--- STUDY TEXT ---

Lipopolysaccharide (LPS) is a membrane glycolipid typically found in Gram-negative bacteria that can cause intestinal damage, immune response and physiological changes, and is usually used as a tool to achieve disease conditions in animals. We used a model of LPS-challenged broilers to hypothesize that dietary TB and CSB supplementation would affect intestinal morphology and disaccharidase activities, and change blood lipid profile, thus affecting muscle lipid metabolism. This was because oral butyrate is reported to decrease fat synthesis by downregulation of insulin receptor b, phosphatidyl-inositol-3-kinase and atypical protein kinase Cζ in live broiler chicks (Mátis et al., 2015Mátis G, Kulcsár A, Turowsk V, Fébel H, Neogrády Zs, Huber K. Effects of oral butyrate application on insulin signaling in various tissues of chickens. Domestic Animal Endocrinology 2015;50:26-31.).

The objective of the present study was to investigate the effects of dietary supplementation of TB and CSB on intestinal morphology, disaccharidase activity, and intramuscular fat of LPS-challenged broilers. Also, we determined the changes in DNA and protein levels of intestinal mucosa and blood lipid content in broilers.

---

*EXERCISE DIRECTIONS*.
Reproduce the broiler passage from "Lipopolysaccharide (LPS) is" to "Animal Endocrinology 2015;50:26-31.)." word for word. The listing that comes next is separate material, unrelated to the broiler passage.

--- LISTED ENTRIES ---

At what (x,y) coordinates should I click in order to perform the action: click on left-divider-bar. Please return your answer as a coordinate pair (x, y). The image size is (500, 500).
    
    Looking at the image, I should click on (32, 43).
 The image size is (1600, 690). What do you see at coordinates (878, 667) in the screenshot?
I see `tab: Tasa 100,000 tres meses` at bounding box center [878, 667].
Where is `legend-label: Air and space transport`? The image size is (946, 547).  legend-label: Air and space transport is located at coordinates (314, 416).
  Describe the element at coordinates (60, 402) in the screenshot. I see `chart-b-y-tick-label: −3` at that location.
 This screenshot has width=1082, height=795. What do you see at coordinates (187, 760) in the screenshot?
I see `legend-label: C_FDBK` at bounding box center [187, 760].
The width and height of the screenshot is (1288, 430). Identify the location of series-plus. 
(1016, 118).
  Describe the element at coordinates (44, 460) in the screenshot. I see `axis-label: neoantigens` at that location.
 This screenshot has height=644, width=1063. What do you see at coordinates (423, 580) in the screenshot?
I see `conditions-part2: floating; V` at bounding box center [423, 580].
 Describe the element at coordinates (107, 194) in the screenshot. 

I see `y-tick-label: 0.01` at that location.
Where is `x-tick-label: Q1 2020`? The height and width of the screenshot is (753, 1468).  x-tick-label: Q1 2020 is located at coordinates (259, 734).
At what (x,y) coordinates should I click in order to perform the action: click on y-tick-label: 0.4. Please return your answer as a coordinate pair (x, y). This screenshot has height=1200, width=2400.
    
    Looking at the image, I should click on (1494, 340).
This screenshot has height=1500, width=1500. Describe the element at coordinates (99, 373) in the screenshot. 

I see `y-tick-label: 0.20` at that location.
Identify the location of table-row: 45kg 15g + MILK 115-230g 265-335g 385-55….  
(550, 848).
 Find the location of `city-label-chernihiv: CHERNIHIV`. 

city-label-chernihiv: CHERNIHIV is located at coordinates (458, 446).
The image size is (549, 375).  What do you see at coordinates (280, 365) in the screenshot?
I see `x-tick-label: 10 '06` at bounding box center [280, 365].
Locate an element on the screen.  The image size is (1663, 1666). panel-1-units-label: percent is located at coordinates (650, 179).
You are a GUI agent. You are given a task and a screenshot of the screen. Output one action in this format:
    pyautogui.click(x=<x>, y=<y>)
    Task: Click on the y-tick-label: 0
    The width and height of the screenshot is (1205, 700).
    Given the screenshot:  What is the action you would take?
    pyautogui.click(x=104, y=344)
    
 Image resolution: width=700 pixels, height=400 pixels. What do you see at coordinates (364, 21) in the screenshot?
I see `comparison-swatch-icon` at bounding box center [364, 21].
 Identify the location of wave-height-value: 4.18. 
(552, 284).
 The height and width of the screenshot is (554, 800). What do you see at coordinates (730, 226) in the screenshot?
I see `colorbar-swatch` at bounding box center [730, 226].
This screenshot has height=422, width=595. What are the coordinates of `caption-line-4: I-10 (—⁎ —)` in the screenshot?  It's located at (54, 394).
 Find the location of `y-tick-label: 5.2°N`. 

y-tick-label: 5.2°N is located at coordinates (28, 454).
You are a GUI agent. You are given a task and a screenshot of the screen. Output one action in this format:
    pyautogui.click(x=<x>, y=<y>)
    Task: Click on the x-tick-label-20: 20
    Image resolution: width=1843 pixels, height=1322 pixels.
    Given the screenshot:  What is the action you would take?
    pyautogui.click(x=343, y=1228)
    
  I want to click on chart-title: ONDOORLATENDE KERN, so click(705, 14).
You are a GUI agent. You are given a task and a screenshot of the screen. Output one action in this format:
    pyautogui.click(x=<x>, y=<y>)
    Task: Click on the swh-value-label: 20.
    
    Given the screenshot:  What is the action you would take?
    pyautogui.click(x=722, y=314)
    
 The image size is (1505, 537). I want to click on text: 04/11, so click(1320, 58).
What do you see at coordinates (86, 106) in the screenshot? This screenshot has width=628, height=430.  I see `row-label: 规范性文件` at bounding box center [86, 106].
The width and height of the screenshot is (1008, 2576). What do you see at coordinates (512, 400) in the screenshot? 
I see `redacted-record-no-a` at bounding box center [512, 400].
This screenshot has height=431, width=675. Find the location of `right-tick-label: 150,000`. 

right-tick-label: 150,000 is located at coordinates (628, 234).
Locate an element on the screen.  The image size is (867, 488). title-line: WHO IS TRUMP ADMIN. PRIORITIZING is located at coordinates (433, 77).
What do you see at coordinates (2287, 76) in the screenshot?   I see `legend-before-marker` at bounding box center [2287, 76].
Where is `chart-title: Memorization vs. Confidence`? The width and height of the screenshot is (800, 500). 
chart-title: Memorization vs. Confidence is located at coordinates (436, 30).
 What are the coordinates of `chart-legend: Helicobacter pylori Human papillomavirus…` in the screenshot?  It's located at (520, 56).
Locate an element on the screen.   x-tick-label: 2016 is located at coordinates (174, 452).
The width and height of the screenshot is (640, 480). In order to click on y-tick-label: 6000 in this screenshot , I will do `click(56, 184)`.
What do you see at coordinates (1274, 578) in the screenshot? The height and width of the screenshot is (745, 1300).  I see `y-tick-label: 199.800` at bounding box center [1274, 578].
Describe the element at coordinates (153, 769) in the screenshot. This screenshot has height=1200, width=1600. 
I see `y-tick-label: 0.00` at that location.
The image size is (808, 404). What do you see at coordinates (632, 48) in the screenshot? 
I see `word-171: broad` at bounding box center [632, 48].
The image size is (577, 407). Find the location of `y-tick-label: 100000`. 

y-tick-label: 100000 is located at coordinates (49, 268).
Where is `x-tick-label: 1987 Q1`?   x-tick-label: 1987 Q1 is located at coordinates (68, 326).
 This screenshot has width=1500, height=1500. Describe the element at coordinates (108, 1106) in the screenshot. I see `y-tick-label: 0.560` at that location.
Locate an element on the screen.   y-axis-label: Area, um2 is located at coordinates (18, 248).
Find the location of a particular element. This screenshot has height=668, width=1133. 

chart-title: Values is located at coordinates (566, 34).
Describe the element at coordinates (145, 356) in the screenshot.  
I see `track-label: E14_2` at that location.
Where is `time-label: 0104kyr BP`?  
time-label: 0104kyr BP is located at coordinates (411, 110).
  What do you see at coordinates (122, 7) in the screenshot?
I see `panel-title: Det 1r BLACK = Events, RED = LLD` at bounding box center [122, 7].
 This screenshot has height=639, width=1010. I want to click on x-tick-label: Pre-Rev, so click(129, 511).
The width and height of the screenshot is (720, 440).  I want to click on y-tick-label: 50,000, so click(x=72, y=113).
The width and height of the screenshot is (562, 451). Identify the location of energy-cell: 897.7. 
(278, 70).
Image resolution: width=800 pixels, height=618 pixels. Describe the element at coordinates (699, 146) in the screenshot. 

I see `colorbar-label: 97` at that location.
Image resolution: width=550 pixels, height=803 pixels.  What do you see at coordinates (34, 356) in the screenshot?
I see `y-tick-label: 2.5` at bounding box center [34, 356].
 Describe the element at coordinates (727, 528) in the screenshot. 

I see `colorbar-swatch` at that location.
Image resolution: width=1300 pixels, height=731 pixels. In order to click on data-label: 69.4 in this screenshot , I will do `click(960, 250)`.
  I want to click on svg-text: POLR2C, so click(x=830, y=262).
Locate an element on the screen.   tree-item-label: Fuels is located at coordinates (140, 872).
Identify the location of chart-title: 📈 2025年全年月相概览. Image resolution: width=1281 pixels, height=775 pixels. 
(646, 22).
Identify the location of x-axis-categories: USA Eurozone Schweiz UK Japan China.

---

*EXPECTED ANSWER*.
Lipopolysaccharide (LPS) is a membrane glycolipid typically found in Gram-negative bacteria that can cause intestinal damage, immune response and physiological changes, and is usually used as a tool to achieve disease conditions in animals. We used a model of LPS-challenged broilers to hypothesize that dietary TB and CSB supplementation would affect intestinal morphology and disaccharidase activities, and change blood lipid profile, thus affecting muscle lipid metabolism. This was because oral butyrate is reported to decrease fat synthesis by downregulation of insulin receptor b, phosphatidyl-inositol-3-kinase and atypical protein kinase Cζ in live broiler chicks (Mátis et al., 2015Mátis G, Kulcsár A, Turowsk V, Fébel H, Neogrády Zs, Huber K. Effects of oral butyrate application on insulin signaling in various tissues of chickens. Domestic Animal Endocrinology 2015;50:26-31.).